Monday, March 24, 2025

New paper: Identification of Cholevinae larvae

In 2022, I started my Master’s in Biology, at Radboud University in the Netherlands where I had just finished my Bachelor’s degree. The Master’s programme includes two research internships of 36 EC (approx. 6 months), both of which include writing a thesis. As I had been working on a database of identification keys, I was interested in a project focused on taxonomy for my first research internship.

Thanks to Henk Siepel I ended up contacting Menno Schilthuizen at Naturalis, who suggested I work on Cholevinae larvae. Schilthuizen had been collecting Cholevinae larvae since the 1980s, and had also received material from Peter Zwick who started collecting larvae in different areas of Germany in the 1960s. The challenge was to use this material to make an identification key based on these specimens.

Although the first description of a larva of Cholevinae was published back in 1961 by J. C. Schiødte, descriptions have since been relatively few and far between. This also meant that there are almost no existing identification keys for the larval Cholevinae. Making these descriptions and keys is difficult, as you need larvae from a known species. This is only possible if the larvae are cultured from adults, which takes time and effort, if molts are collected and the emerged adults is identified, or if DNA barcoding can be used. The specimens collected by Zwick and Schilthuizen mainly used the first method.

> The problem
Write out the part of the post on Cholevinae larvae that begins at the words "Monday, March 24, 2025" and stops after "on these specimens.".

[Stored items]

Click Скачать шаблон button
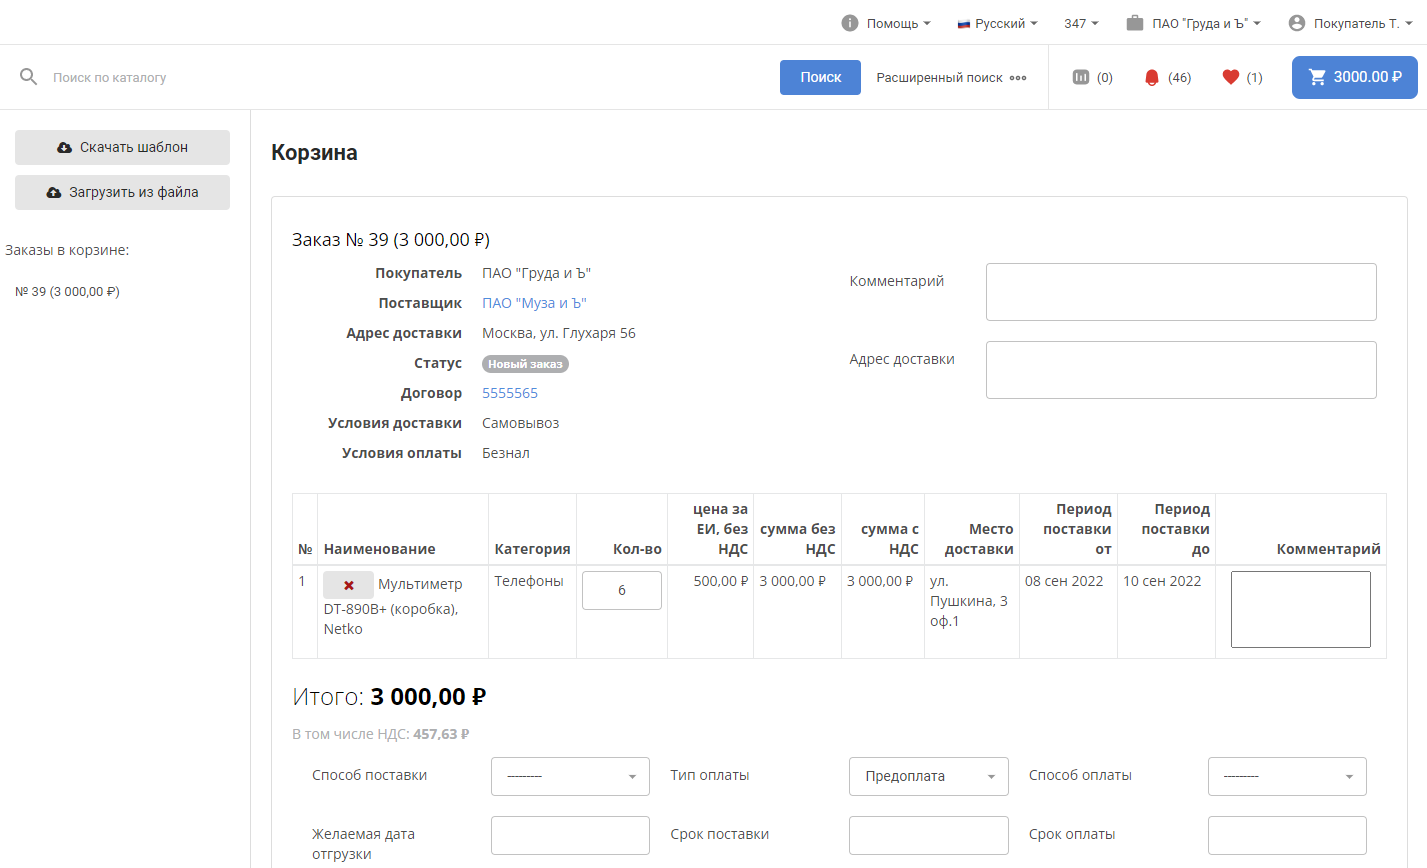Screen dimensions: 1427x868 coord(122,147)
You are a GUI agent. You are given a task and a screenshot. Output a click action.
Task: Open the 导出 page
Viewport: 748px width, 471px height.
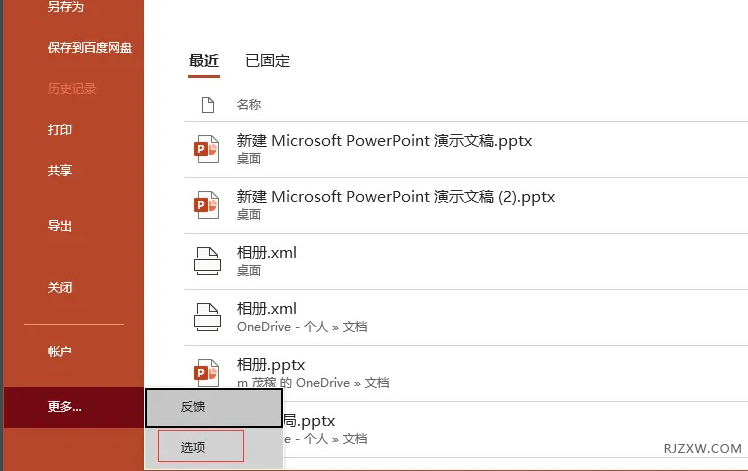60,226
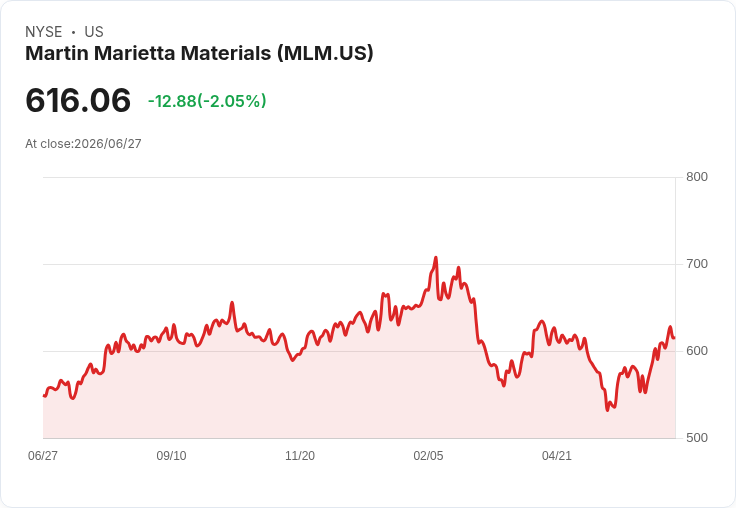Click the 800 y-axis label
This screenshot has width=736, height=508.
697,177
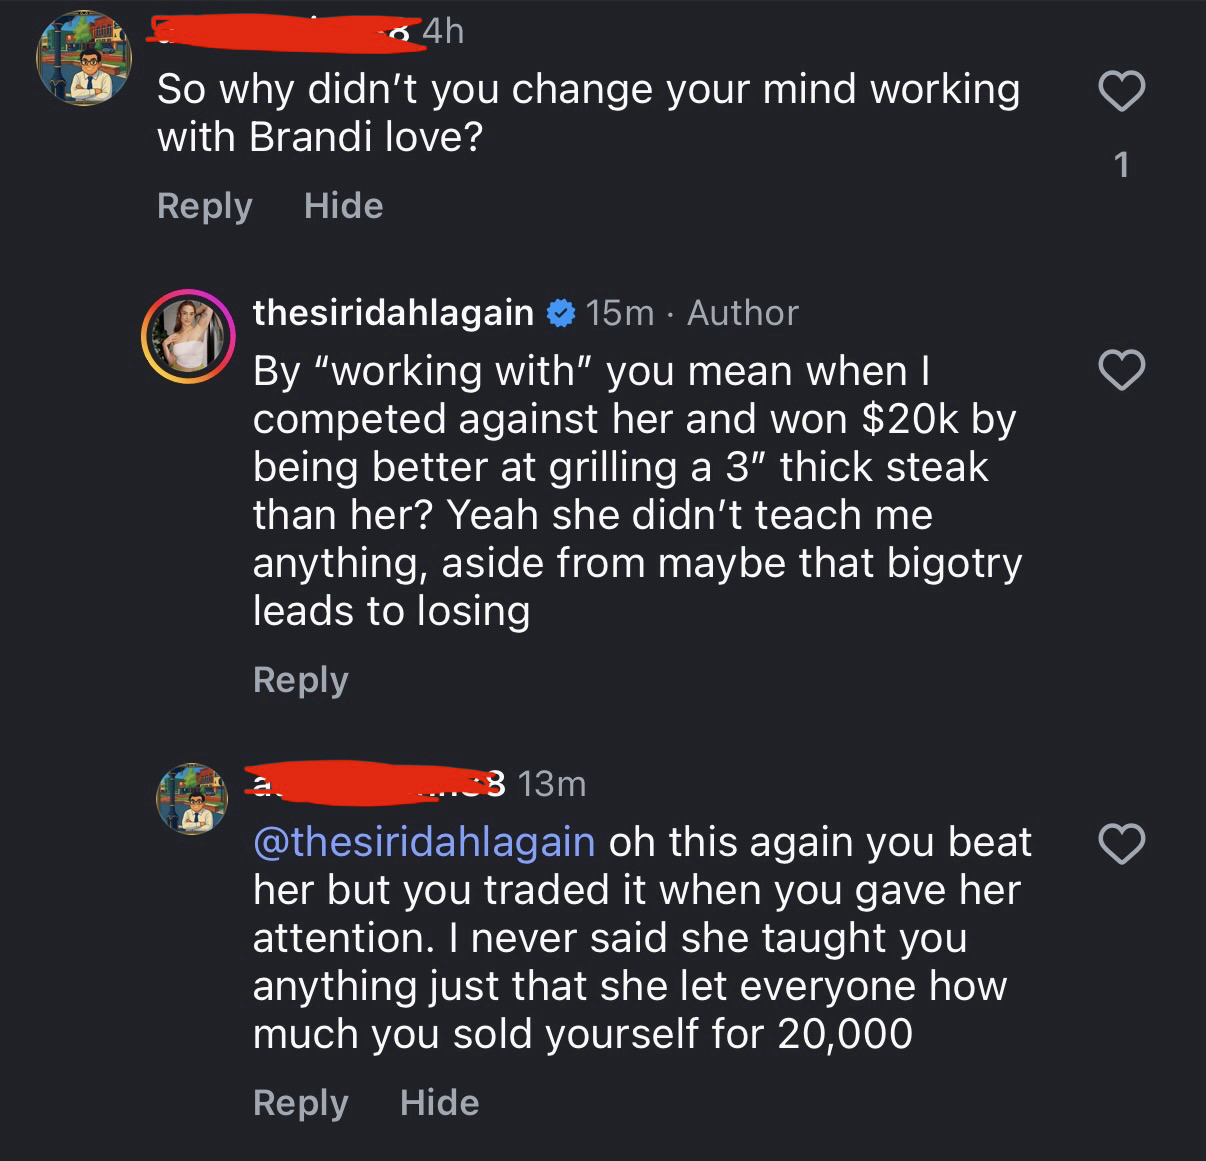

> Exercise answer
Monday, March 24, 2025

New paper: Identification of Cholevinae larvae

In 2022, I started my Master’s in Biology, at Radboud University in the Netherlands where I had just finished my Bachelor’s degree. The Master’s programme includes two research internships of 36 EC (approx. 6 months), both of which include writing a thesis. As I had been working on a database of identification keys, I was interested in a project focused on taxonomy for my first research internship.

Thanks to Henk Siepel I ended up contacting Menno Schilthuizen at Naturalis, who suggested I work on Cholevinae larvae. Schilthuizen had been collecting Cholevinae larvae since the 1980s, and had also received material from Peter Zwick who started collecting larvae in different areas of Germany in the 1960s. The challenge was to use this material to make an identification key based on these specimens.